Se ha abierto una investigación a más de 60 residencias privadas o concertadas por homicidio imprudente: un parte de las Urgencias del Hospital Infanta Cristina de Madrid mostró que había órdenes de rechazar los ingresos de los ancianos, aunque más tarde la Comunidad suavizó la orden en el sentido de que fuesen admitidos sólo los que tuviesen posibilidades de recuperarse. En Cataluña muchos hospitales se resistieron también a admitir a los mayores.

El pasado 1 de abril, un grupo de 38 profesionales de reconocido prestigio en el ámbito de la geriatría y la gerontología firmaba una “Declaración en favor de un necesario cambio en el modelo de cuidados de larga duración de España”. Es un reto pendiente en un país donde las plazas públicas en residencias de ancianos apenas alcanza la mitad de las 5 por cada 100 mayores de 65 años que recomienda la OMS. Hoy mismo se ha tenido noticia de que, ante los 73 fallecidos en la residencia de Alcoy (Alicante), y la práctica totalidad de residentes infectados, la Generalitat valenciana pretende revertir la titularidad privada del centro a pública, lo que no deja de presentar dificultades.

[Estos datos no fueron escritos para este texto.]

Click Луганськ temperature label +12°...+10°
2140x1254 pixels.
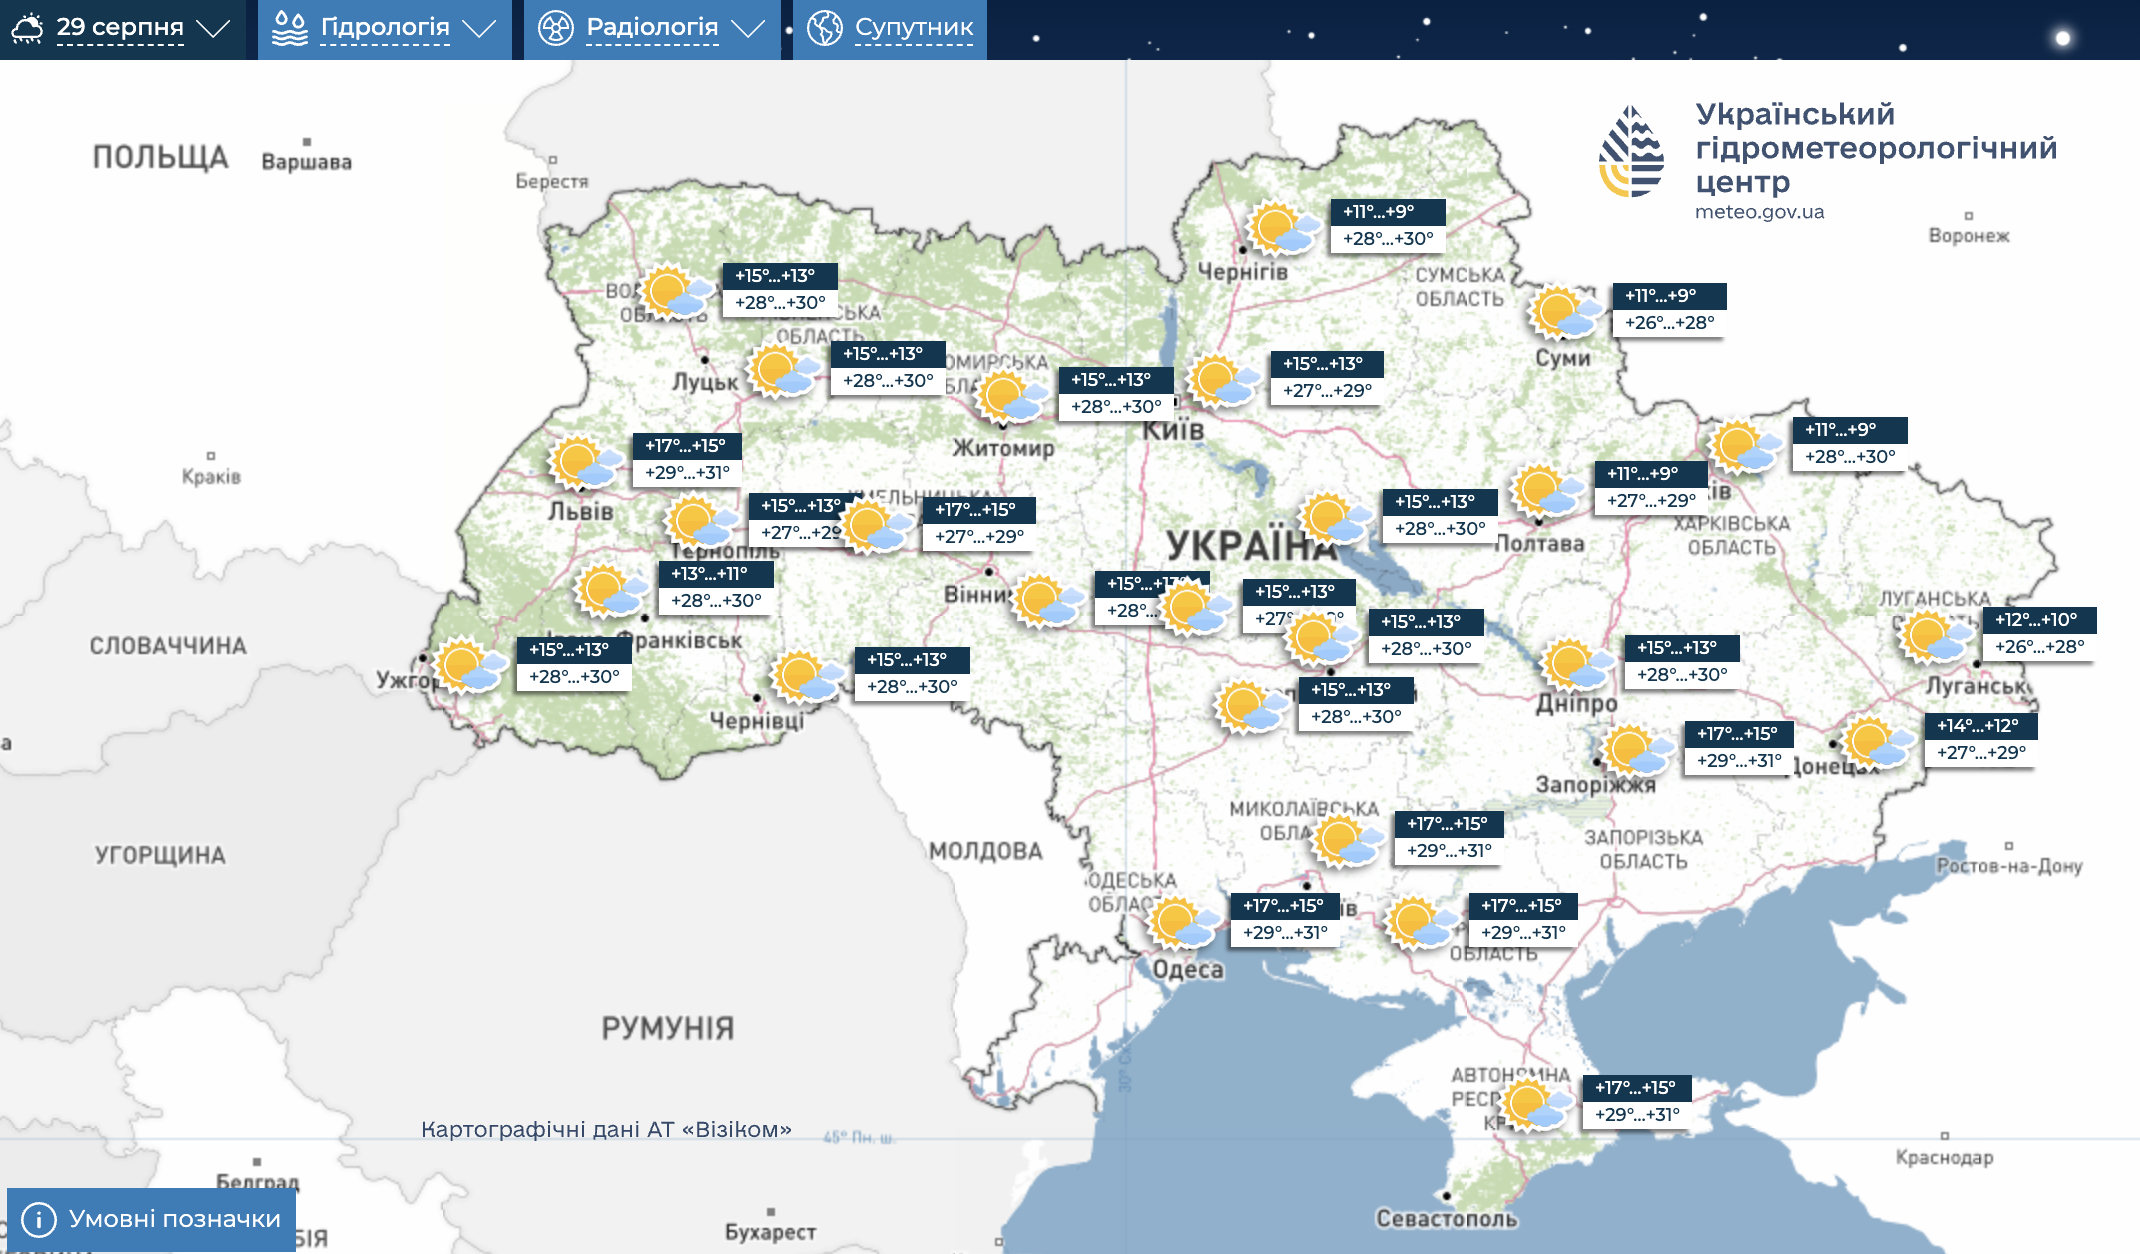coord(2036,620)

¿Cuántas pensiones se han ahorrado ya en España gracias al Covid 19?

Aquí hay bastante opacidad y baile de cifras. Según el Ministerio, desde marzo el número de jubilados fallecidos en residencias ha sido de 18.833; según las comunidades autónomas, de 19.629, frente a un total de 28.403 muertos oficiales. Pero, según otros registros, la cifra de estos últimos podría elevarse a casi 44.000.

Ya en 1968 el gerontólogo y psiquiatra Robert Butter acuñó el término “edadismo” (ageism en inglés)– a imitación de otros como “racismo”, “machismo”, “clasismo”, etc.- para referirse a la creciente tendencia en las sociedades modernas a segregar y rechazar a las personas mayores, una discriminación encaminada a no pensar en la propia mortalidad, pero que duele profundamente a quienes han dado tanto y todavía tienen mucho que ofrecer.

Casi todas las civilizaciones han venerado a los mayores como fuente de experiencia y sabiduría, fenómeno que se ha invertido en la actualidad, en la que se ha instalado con fuerza el mito de la eterna juventud -por otro lado bastante antiguo-, alimentado por las empresas de cosméticos, las clínicas de cirugía plástica o la industria de la moda que se reinventa cada año para obligarnos a consumir. Los abuelos tienen con frecuencia limitados los contactos con los nietos, si es que éstos existen, porque aquí los jóvenes se ven obligados a una continua movilidad y precariedad en el trabajo o simplemente no alcanzan a conseguir una ocupación que les permita tener descendencia. Se ha roto la cohesión intergeneracional.

Ya los nazis, en su inútil intento por conseguir la raza aria perfecta, se afanaban en producir jóvenes altos, atléticos y rubios, practicaban la eugenesia y eliminaban inmediatamente en los campos de concentración a ancianos, niños y discapacitados, es decir, a los que no podían trabajar.

Vamos en esa misma dirección, la que consiste en vivir para trabajar si se quiere subsistir, no en trabajar para vivir. Lo malo es que nunca podremos ser como los dioses griegos, inmortales y eternamente jóvenes, por muchas liposucciones, injertos de pelo o estiramientos faciales que nos hagamos. Mejor envejecer con dignidad y proclamar lo de “la arruga es bella”. Mejor morir en casa y, si no es posible, en un hospital público, bien dotado, con sanitarios suficientes y sin empleos precarios, con cuidados paliativos y acompañados de los seres queridos que en el último viaje nos cojan de la mano.